本屋で泣きそうになったはなし

今日、出先で時間ができたのでふらっと立ち寄った本屋で泣きそうになった。

 

わたしはもともと本を読むのが好きだった。

物語が好きだった。

中学生くらいまでは図書館に通っては本を借り、本屋に行けば興味のある本を探し、とりあえず本があればいつまででも過ごせるような、そんな子どもだった。

そこに行けばいつでもたくさんの本に出会える図書館や本屋は宝の山みたいだと思っていたし、楽しかった。

だが、高校生くらいから足が遠のき、あまり本を読まなくなってしまった。

単純に勉強や受験や、他にやらないといけないことが出てきて時間がなかったというのもあるけれど、それよりも読みたい本に出会える確率が、それまでよりも下がってしまった気がしたからだ。

年齢が上がるにつれて手に届きやすい本の選択肢の中に恋愛の描写が入っているものが格段に増えていくような気がした。

小説を開けば男と女の恋愛恋愛恋愛…。

最初は楽しく読めていても、登場人物の誰かと誰かが恋愛関係になり始めると冷めてしまう。
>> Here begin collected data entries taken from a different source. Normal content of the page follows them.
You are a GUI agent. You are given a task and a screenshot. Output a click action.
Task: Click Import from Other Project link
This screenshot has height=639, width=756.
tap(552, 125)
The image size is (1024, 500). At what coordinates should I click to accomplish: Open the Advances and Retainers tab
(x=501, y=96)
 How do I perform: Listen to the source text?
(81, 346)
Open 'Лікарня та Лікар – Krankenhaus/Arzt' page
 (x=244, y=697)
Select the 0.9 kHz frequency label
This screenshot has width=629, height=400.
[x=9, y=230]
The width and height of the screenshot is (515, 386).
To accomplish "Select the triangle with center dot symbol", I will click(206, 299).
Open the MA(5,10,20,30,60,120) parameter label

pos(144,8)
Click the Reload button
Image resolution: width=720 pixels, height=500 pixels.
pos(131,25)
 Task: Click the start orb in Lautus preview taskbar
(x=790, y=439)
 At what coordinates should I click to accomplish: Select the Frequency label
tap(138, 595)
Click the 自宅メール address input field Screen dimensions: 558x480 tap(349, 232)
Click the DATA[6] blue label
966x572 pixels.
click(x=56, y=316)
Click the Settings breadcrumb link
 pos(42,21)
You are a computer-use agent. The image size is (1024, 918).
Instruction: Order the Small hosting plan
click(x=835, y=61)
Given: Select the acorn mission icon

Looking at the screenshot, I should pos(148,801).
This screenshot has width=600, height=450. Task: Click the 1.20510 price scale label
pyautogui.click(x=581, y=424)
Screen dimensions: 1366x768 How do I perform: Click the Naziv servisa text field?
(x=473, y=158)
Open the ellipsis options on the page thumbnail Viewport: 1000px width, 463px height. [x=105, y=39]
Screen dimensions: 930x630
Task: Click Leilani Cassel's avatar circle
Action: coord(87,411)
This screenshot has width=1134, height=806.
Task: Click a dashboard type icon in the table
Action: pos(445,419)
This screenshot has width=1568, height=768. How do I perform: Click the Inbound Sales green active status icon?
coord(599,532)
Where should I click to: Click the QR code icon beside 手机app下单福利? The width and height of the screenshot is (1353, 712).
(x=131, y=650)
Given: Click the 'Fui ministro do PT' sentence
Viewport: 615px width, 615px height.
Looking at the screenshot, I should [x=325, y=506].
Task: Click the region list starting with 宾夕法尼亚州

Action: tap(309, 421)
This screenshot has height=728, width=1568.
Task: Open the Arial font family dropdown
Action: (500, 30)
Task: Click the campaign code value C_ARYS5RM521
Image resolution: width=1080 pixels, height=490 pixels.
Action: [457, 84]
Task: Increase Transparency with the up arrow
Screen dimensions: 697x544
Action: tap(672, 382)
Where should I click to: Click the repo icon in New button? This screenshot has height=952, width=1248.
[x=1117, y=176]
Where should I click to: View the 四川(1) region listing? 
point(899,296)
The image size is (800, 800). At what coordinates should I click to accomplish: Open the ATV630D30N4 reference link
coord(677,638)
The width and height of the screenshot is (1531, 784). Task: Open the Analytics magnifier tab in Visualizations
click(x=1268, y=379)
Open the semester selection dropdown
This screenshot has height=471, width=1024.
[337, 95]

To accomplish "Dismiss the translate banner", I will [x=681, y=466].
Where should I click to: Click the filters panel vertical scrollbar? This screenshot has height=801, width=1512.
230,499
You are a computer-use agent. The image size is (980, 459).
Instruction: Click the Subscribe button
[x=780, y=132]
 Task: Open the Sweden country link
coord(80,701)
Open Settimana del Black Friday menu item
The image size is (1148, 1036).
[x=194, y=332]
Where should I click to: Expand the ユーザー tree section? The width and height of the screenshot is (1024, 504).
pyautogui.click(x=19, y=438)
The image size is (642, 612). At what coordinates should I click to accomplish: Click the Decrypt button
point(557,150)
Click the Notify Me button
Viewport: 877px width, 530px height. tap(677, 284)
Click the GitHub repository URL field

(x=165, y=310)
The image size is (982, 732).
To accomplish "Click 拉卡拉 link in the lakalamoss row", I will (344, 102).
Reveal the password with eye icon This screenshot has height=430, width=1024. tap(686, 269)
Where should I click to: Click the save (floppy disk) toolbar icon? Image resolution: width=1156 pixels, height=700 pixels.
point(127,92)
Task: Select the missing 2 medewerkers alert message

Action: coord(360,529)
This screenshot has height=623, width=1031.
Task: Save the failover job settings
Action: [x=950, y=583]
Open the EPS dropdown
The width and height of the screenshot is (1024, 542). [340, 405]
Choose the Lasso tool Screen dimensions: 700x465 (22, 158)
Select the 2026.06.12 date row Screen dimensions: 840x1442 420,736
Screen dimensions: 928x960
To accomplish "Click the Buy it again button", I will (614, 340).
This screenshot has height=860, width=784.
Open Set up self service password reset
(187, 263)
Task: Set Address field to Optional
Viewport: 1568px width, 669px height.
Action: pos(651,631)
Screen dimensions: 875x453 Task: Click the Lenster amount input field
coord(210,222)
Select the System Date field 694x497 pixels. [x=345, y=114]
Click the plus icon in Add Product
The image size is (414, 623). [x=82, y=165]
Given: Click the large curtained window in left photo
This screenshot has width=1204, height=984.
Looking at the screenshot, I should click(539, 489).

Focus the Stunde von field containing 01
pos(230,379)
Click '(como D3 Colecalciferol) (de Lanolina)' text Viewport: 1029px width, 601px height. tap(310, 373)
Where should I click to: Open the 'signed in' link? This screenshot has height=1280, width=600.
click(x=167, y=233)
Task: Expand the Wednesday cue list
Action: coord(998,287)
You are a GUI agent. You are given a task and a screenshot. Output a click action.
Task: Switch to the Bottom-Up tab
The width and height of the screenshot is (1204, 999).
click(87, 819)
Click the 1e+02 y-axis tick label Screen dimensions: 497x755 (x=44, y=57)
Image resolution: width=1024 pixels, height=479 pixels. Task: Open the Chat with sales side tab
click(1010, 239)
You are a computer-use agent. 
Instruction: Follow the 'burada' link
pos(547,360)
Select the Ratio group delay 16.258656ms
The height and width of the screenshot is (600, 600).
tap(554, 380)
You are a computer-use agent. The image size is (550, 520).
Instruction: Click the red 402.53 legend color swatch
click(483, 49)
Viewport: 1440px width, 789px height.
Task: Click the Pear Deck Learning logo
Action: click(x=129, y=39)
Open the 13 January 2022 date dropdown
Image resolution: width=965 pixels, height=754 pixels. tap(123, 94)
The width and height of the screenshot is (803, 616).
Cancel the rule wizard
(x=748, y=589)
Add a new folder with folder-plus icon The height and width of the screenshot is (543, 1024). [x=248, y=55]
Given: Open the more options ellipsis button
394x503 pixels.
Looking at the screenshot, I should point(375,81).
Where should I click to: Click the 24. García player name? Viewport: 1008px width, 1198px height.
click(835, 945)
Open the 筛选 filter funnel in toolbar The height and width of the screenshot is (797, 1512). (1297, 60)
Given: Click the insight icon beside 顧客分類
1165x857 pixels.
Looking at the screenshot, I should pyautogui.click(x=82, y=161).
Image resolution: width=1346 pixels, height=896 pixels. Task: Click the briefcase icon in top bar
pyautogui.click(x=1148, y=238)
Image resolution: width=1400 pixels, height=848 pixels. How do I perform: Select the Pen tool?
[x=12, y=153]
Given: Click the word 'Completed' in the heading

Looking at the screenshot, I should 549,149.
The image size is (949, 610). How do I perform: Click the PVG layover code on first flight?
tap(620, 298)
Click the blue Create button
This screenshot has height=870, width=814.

男と女が出てきて恋愛関係にならない話、もしくは女の子が恋をして母になり…みたいなのじゃない話はないのか。

男でも女でもいい、登場人物が登場人物のまま、恋愛じゃない何かしらの人間関係の中でその人らしく生きていく話が読みたかった。

だけど恋愛が絡まない話を探すのは広い海の中からお気に入りの宝物をひとつ探すみたいなもので、当時のわたしにとってはそれがなかなかに難しく、次第に足が遠のいてしまった。

それからの何年かは、必要になったときに必要な本を買ったり借りたりするくらいの距離感を保ちつつ、小説や物語と入れ替わるようにして、漫画をよく読むようになったのだった。

 

昨年くらいから、数ヶ月に1度本屋で気になった本をわっとまとめて買う会をひとりで開催している。

フェミニズムの関係に興味を持ちはじめ、読みたい本がいくつか出てきたためだ。

ここ何回かはだいたい足を運ぶ場所が決まっていて同じようなルートを見て回って、気になった本があれば手に取る、くらいの感じだった。

最近いろんな人のおすすめや、細々とした本との出会いを通じて気になる本がちらほら増えてきていたので、今日はなんとなく最近近寄らなかったジャンルの方まで全体に回ってみようと思えた。

ひとつひとつタイトルを辿りながらゆっくりと眺めて回った書架の中で、読んでみたいと思える本がいくつか見つかった。

本の海の中でそれらの本たちがキラキラと輝いて見えて、泣きそうになった。

本に囲まれてわくわくしていた、昔の気持ちが蘇った気がした。

途方もない数の本の中で、これだ!と思うものを見つけるのはまだまだ難しい。

でも広い海の中でわたしにとっての宝物を見つける手がかりが、少しだけわかった気がする。

今日選んだ本たちは前回までの本とは少し顔触れが違っている。